What this task involves — From the budget article below, copy the passage that opens with the words containing "By: Tavaga Research" and closes with "household income taxes.".

Text shown —
Segment Open
By: Tavaga Research
On February 1, 2022, Finance Minister Nirmala Sitharaman presented the Union Budget 2022-23 to Parliament.
The capital account expenditure is estimated to be Rs 7.5 lakh crore. The budget deficit target for the current fiscal year has been lowered to 6.9%. 51.5 percent of overall tax revenue would come from corporate and household income taxes.
The Union budget played a critical part in getting India back on track during the Covid epidemic and looming recession, intending to create a $5 trillion economy by 2025. The Union Budget 2022 was projected to include infrastructure, railroads, agricultural, and disinvestment projects while maintaining high fiscal spending. However, the focus was solely on infrastructure, trains, and agriculture, with no mention of the disinvestment plan.
The budget placed a strong emphasis on improving the pharmaceutical and healthcare sectors, as well as capital spending, as projected. Capital spending would be increased to Rs 7.5 lakh crore. Capex spending would increase by 35% to 7.05 lakh crore in FY23. In 2022-23, the Central Government’s effective capital expenditure is expected to be 10.68 lakh crores or around 4.1 percent of GDP.
The government’s ‘Atmanirbhar Bharat’ (Make in India) manufacturing initiative has been reinforced by the budget, as expected.
Segment Closed
Data items:
Segment Open
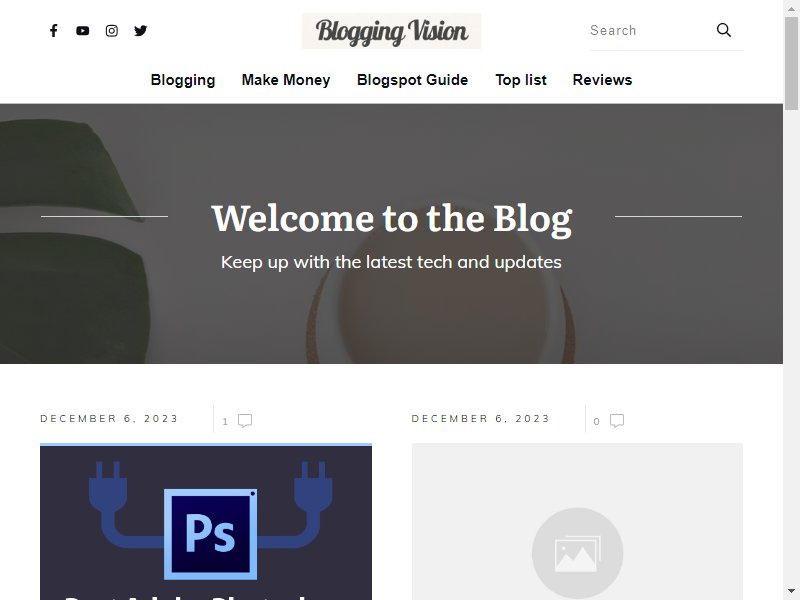Click the vertical scrollbar thumb

pos(791,63)
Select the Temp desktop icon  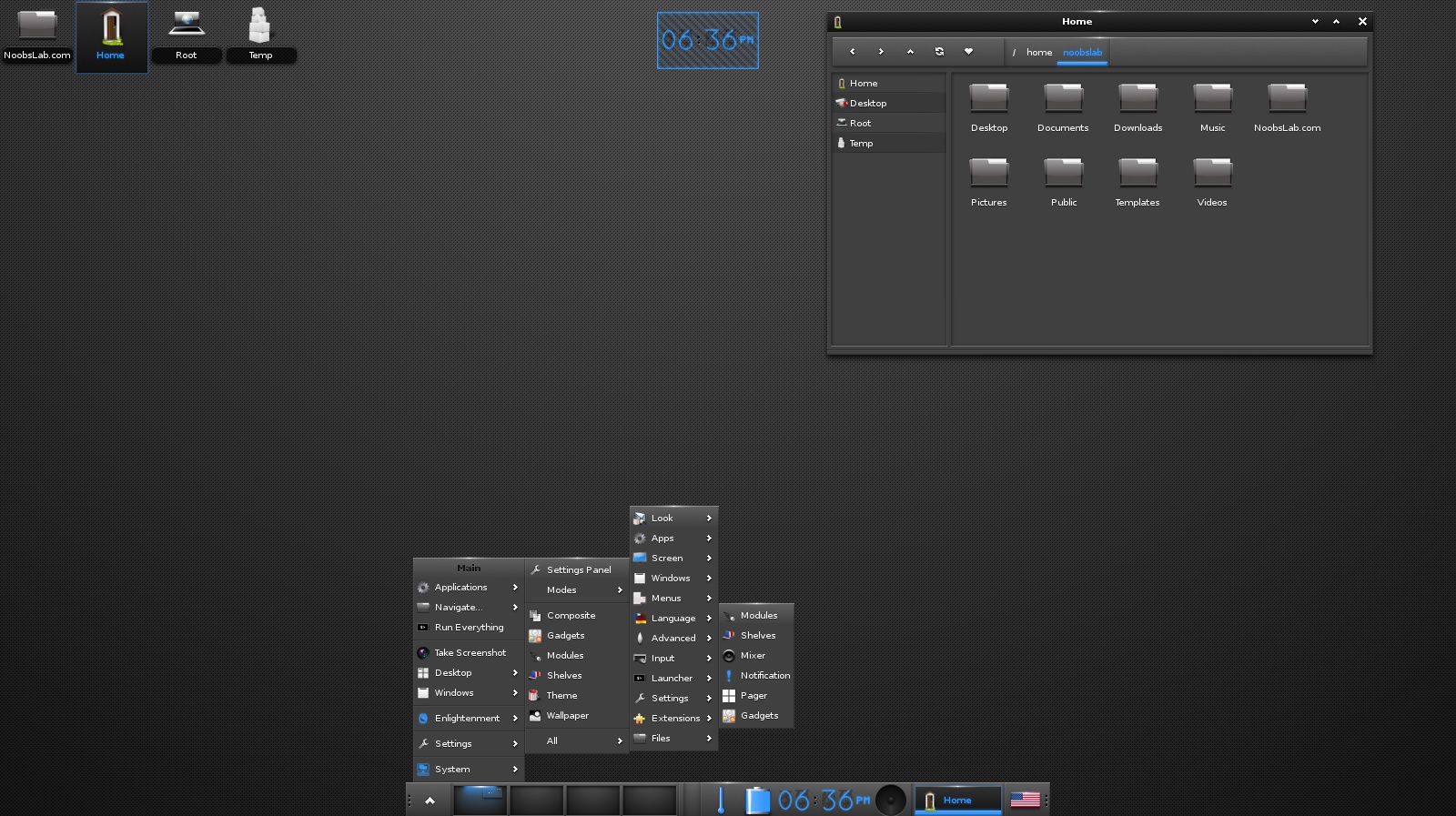260,35
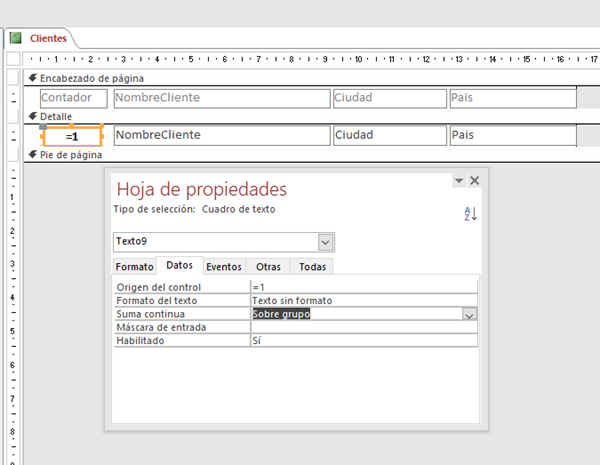Click the report icon on Clientes tab
Screen dimensions: 600x465
click(16, 38)
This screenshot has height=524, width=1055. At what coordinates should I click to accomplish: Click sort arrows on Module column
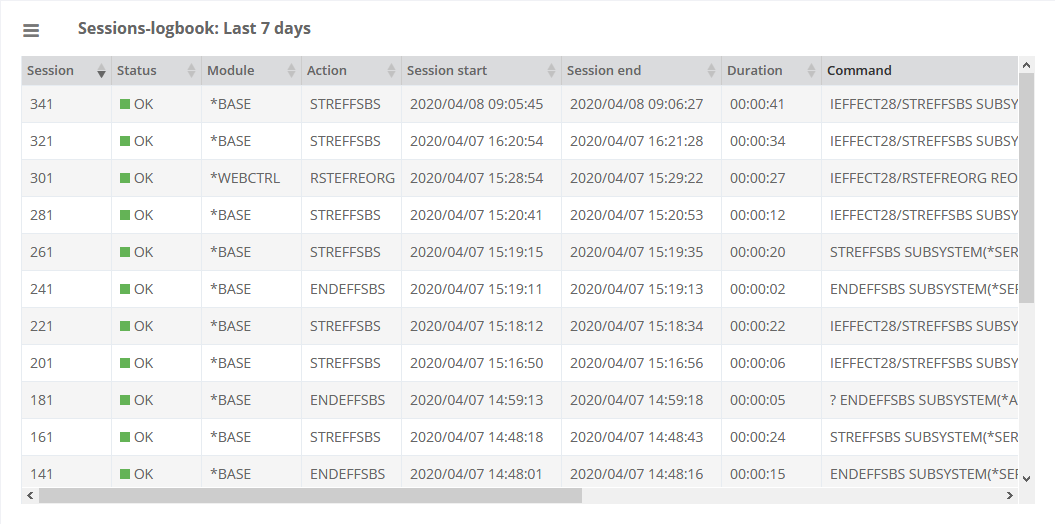pos(291,71)
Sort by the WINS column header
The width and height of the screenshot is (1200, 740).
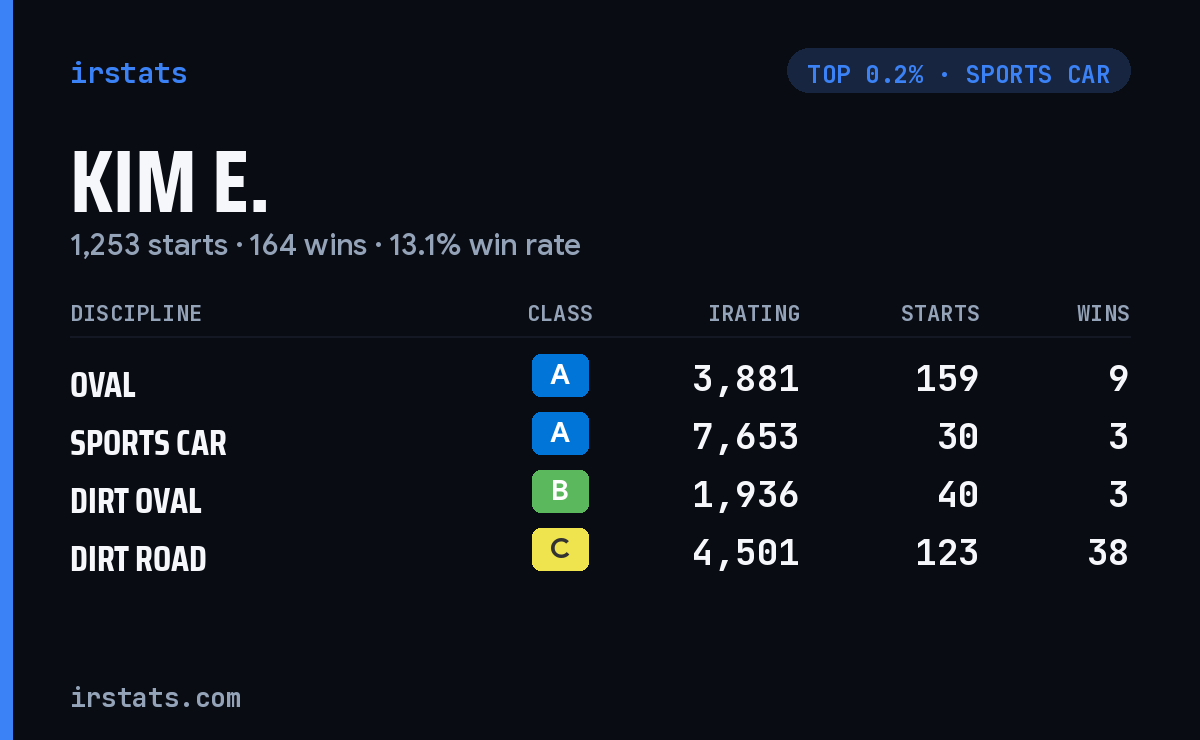click(x=1103, y=313)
Segment Closed
Your solution —
By: Tavaga Research
On February 1, 2022, Finance Minister Nirmala Sitharaman presented the Union Budget 2022-23 to Parliament.
The capital account expenditure is estimated to be Rs 7.5 lakh crore. The budget deficit target for the current fiscal year has been lowered to 6.9%. 51.5 percent of overall tax revenue would come from corporate and household income taxes.